You’ll notice a worrying red exclamation icon on one of the branches. If you hover over it you’ll be told that the branch doesn’t have a Condition set. The reason that it’s only a problem on one of the branches and not both of them is that you can have up to one branch without a condition – it serves as the Else part of the statement. However, in this example we’re not going to have one.

Add another branch to the shape by right-clicking anywhere in the shape (not in the branches though) and choosing AddBranch:

Select the branch on the far left: this will be our Sales branch. For the Condition property, choose Code Condition. Then, click the small arrow to the left of the property title to expose the other required part of the property, the actual condition. You’ll notice there are no available Conditions in the drop down for you to choose from – we haven’t created any yet.

We’re going to create the conditions in code, by evaluating the result from the speechQuestionAnswer shape with what we know are the available inputs. Right-click on the white-space of the workflow and choose View Code. Add this method to evaluate whether the user chose 1 for Sales:

private void UserChoseSales(object sender, ConditionalEventArgs e)
  {
    if (speechQuestionAnswerActivity1.RecognitionResult.Text.Replace(" ", string.Empty) == "1")
     {
        e.Result = true;
      }
    else
      {
        e.Result = false;
      }
  }

Repeat this code for the other 2 types of input.

Now, if you go back to the workflow and repeat the process of choosing a Code Condition, the three methods will be show. Repeat the process for all three branches (including the one at the end without the red icon) to correctly associated each branch with an expected DTMF input:

Finally, now that we know where the caller wants to go, let’s transfer them! Find and add the BlindTransfer shape 3 times – one into each branch of the IfElse shape, where it says “Drop Activities Here”:

Each of these transfer shapes has a required property (as shown by the yellow icon) which is the CalledParty, or ‘where you want to transfer to’. You can specify anything here, including numbers in tel:12345 format and Lync contacts in sip:[email protected] format. For testing, I’m going to use my home phone number for Sales, my mobile for Finance, and my Lync address for Reception, using the tel and sip formats respectively.

Step 4 – Finish

At this point, your project should compile. Deploy it to a Lync Application Server, provision it with a SIP address (which you can tie to an incoming phone number) and give it a call!

Points for Improvement

One of the largest problems with this solution is the blind transfer. If the other party doesn’t pick up, the call is lost. I’ll be discussing a better alternative, the Assisted Transfer in a separate post soon.

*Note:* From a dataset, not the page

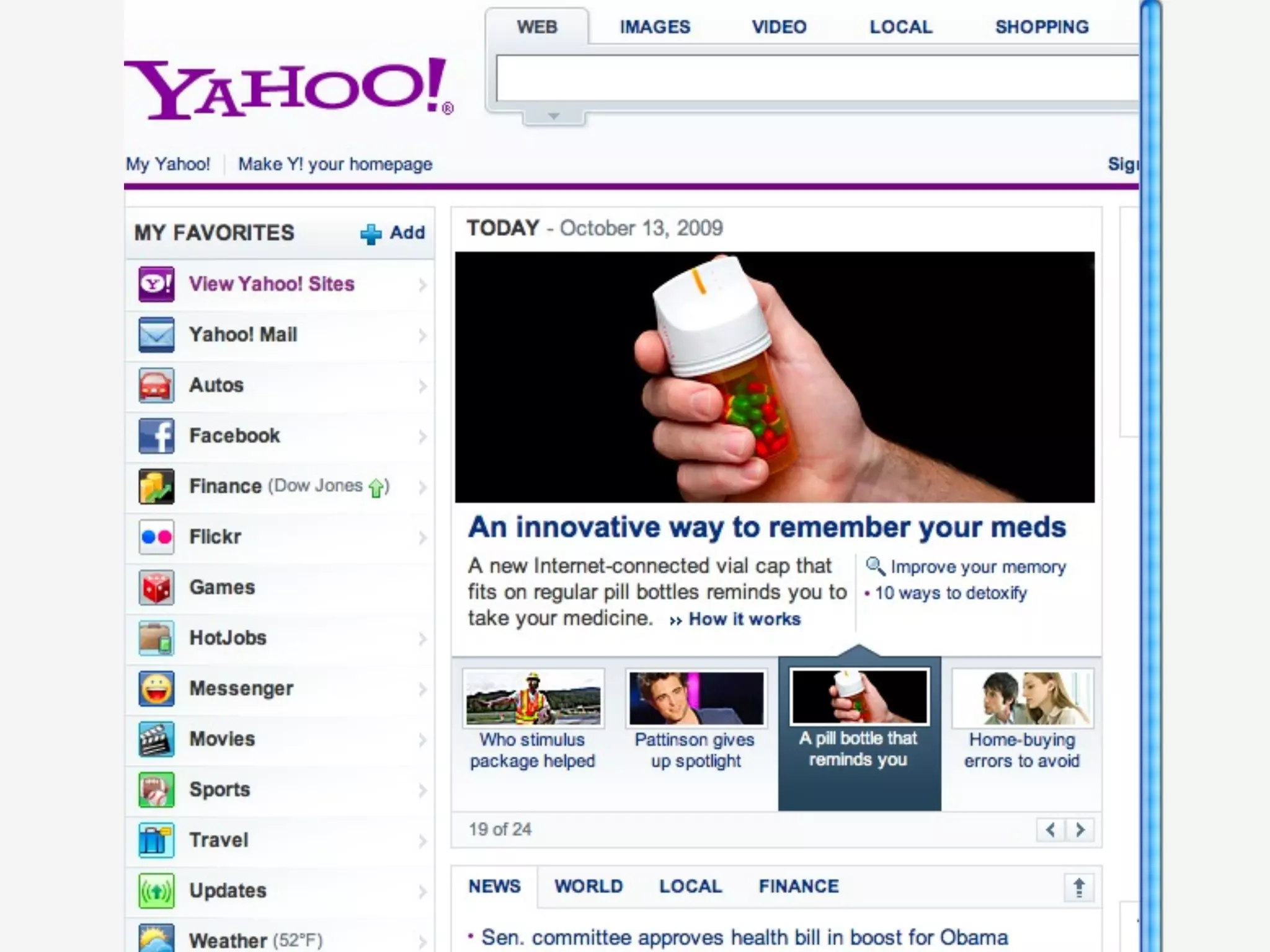Expand the dropdown arrow below search box
This screenshot has height=952, width=1270.
tap(554, 117)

Also, this example doesn’t contain any code to cope for a flow which isn’t exactly as we expect. UCMA inserts some sensible defaults, so you’ll notice that if you accidentally type, say, 9, it will just repeat the question. Eventually though, you’ll confuse it and the call will “hang” – still connected but not really being controlled by the Workflow. These are all things you can fix up easily though, really just by poking around in the properties of the speechQuestionAnswer shape and also by exploring some of the possible events you can subscribe to in the communication sequence shape.

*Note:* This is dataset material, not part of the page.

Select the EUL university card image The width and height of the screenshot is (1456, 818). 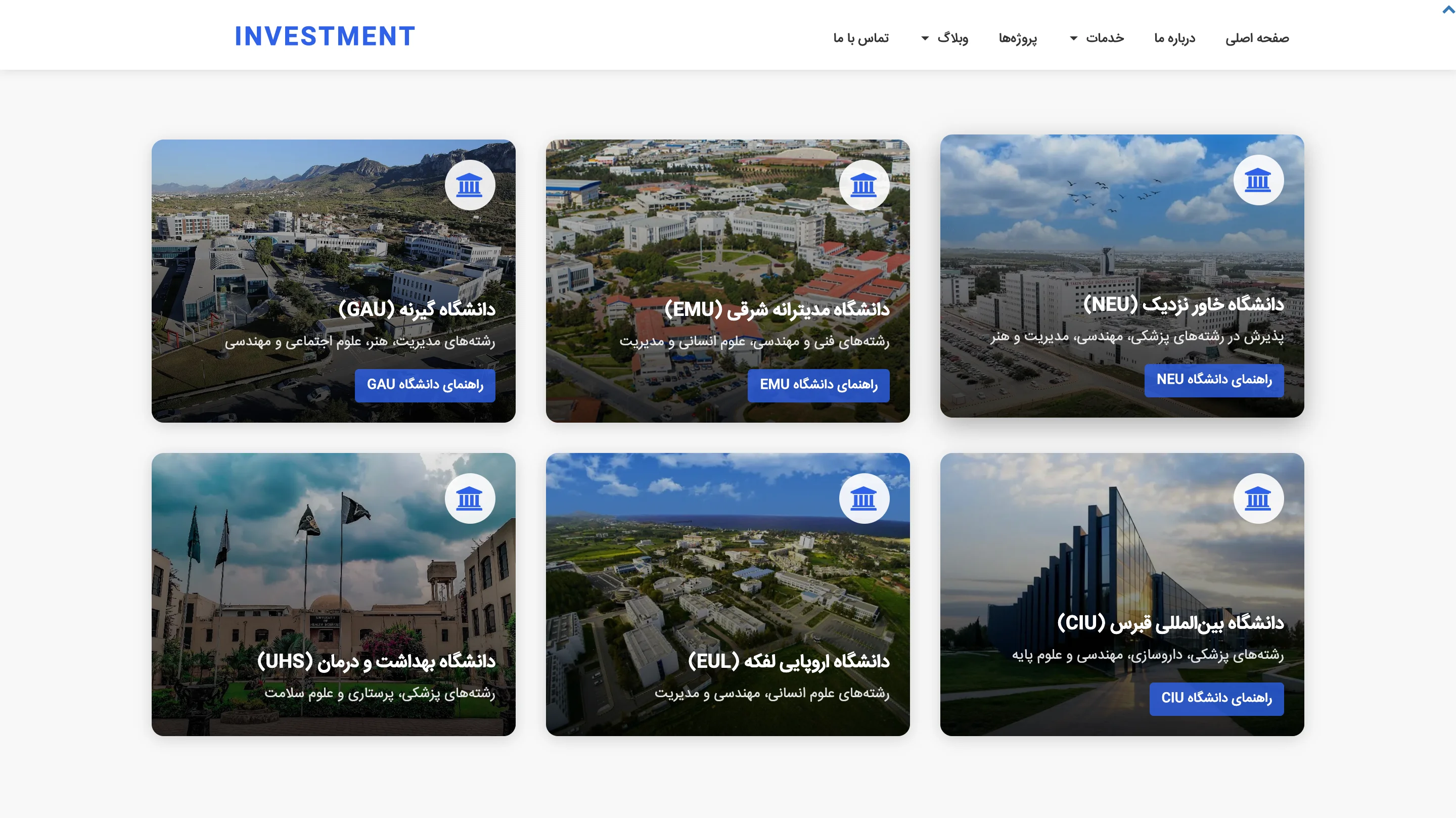[x=728, y=594]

As you can see, the workflow enables some interesting scenarios. It doesn’t provide any extra functionality which you couldn’t already do in UCMA, but it seems to present it in a way that promotes solution thinking with regard to workflow-orientated problems such as IVR. In the next post I’ll show another example, this time for something more interesting.

 

Written by Tom Morgan

Tom is a Microsoft Teams Platform developer and Microsoft MVP who has been blogging for over a decade. Find out more.
Buy the book: Building and Developing Apps & Bots for Microsoft Teams. Now available to purchase online with free updates.

2 Comments

  1. IVR solutions enable users to retrieve information including bank balances, flight schedules, product details, order status, movie show times, and more from any telephone

  2. Hi Tom,

    Would it be possible to “catch” the caller’s customer number (in the form of DTMF code) and then pass that on to the Lync Client, so that the representative can easily look up the customer’s info?